TEM images are another method to study the morphology of cotton-g-P (DEAETPN)/ O-MMT nanocomposite as shown in Fig. 11. According to Fig. 11, the black lines are the attaching of the O-MMT sheets, but the bright areas display the polymer matrix. The border between the matrix and the filler particles is visible, suggesting that part of the matrix has been influenced by the fillers. Although the silicate layers are not homogeneously distributed in the polymer matrix, these images illustrate that the prepared polymerization is a considerable degree of layers’ silicate exfoliated. The narrow areas demonstrate separated layers of the erased silicate particles and indicate exfoliation. Thus, the unclear area displays that there were still lines that practically had a high aggregation of silicate. This may be originated from the excellent interactions between O-MMT and poly (DEAETPN) onto cotton fabric (Cellulose) matrix.
CONCLUSION
In short, the graft polymerization of Cotton-g-P (DEAETPN)/ O-MMT nanocomposite using the ATRP method was examined. For this purpose, Diethyl (acryloyloxy) ethylthiophosphoramidate, from the nucleophilic reaction of 2-hydroxy-ethylthiophosphoramidic acid O, O’-diethyl ester with acryloyl chloride, in the presence of triethylamine with precipitation from the solutions of dichloromethane. First, the Cotton was functionalized with APTES (coupling agent) and then, the amine groups of APTES were reacted with ATRP macroinitiator (α-chlorophenyl acetyl chloride). Then, Diethyl (acryloyloxy) ethylthiophosphoramidate monomers were grafted onto the cotton chain through Cu-Cl and 2, 2ʹ-bipyridine in the solution medium. Thus, Cotton-g-P (DEAETPN)/ O-MMT nanocomposite previously modified with hexadecyltrimethylammonium chloride modified a small percentage of its increasing influence in solution synthesis.

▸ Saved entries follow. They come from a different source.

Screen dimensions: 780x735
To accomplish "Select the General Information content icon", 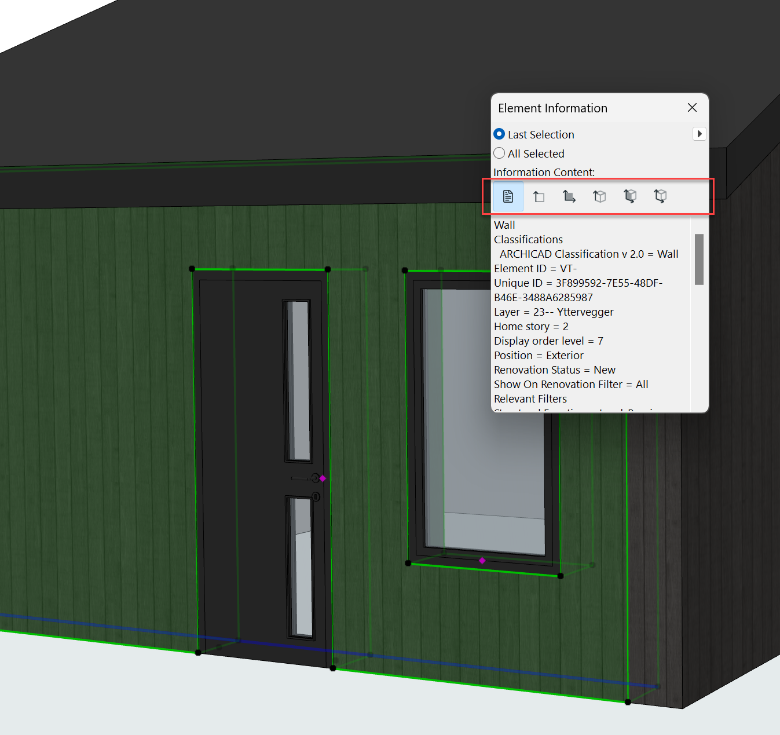I will point(508,196).
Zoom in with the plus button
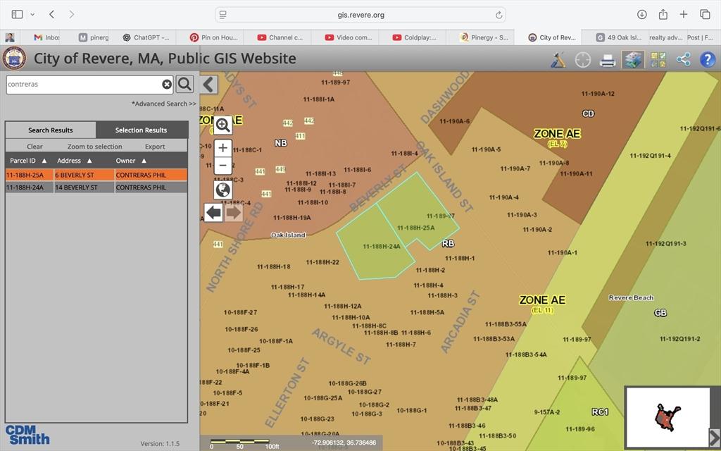This screenshot has height=451, width=721. coord(223,148)
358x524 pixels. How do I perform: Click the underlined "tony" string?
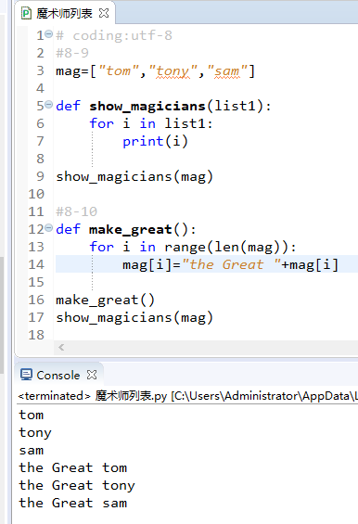point(173,71)
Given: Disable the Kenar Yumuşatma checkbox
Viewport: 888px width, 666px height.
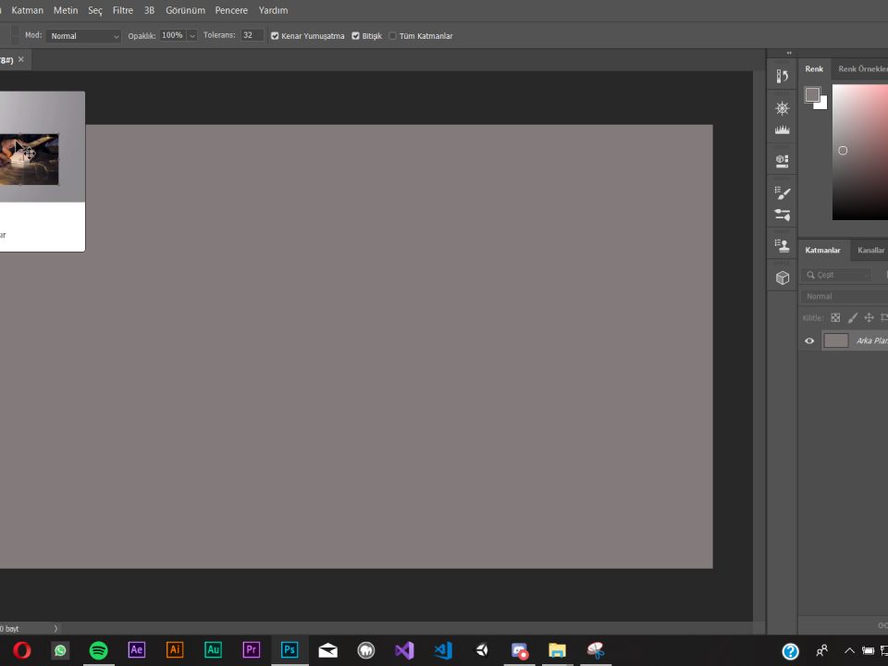Looking at the screenshot, I should coord(275,36).
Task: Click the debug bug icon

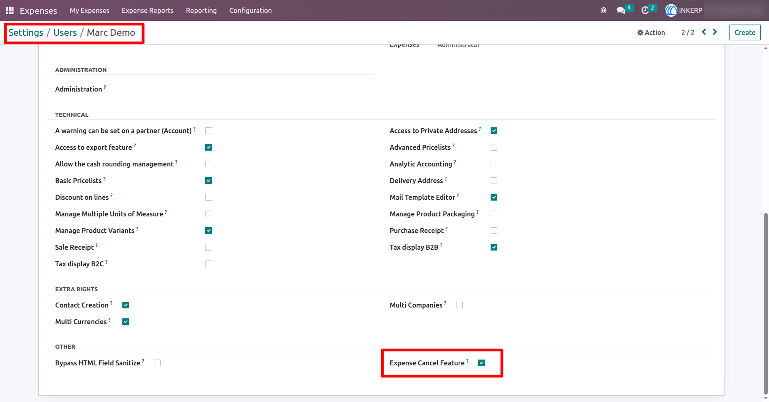Action: [x=603, y=10]
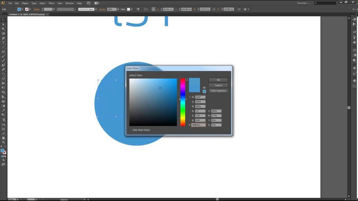358x201 pixels.
Task: Open the Style dropdown in control bar
Action: click(x=132, y=9)
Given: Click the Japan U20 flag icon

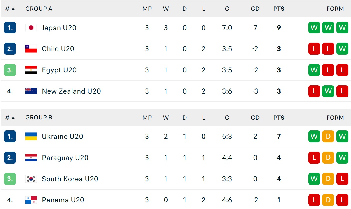Looking at the screenshot, I should [31, 28].
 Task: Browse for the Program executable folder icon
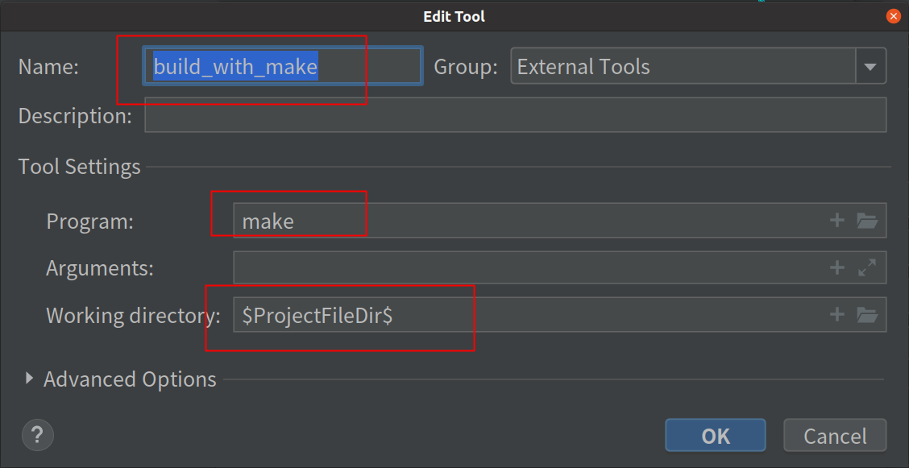(867, 220)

Health products obtained by 1H NMR and FT-IR spectra were reviewed and approved. The results of DSC spectroscopy showed an increase in Tg during each phase consisting of cotton synthesis Chlorinated linked poly (DEAETPN) and nanocomposite relevant to the raw cotton. The results obtained from cotton derivatives spectroscopy TGA enhance the thermal stability of nanocomposite than raw cotton found in each stage. TEM observation displayed that the narrow O-MMT leaf-like with about 5 nm density were distributed well in the nanocomposite. Thus, the result of the vigorous interplay between the polymer matrix and O- MMT produced an exfoliated structure.
ACKNOWLEDGEMENTS
The authors thank Tabriz Payame Noor University for supporting this project.
CONFLICT OF INTEREST
The authors declare that there is no conflict of interests regarding the publication of this manuscript.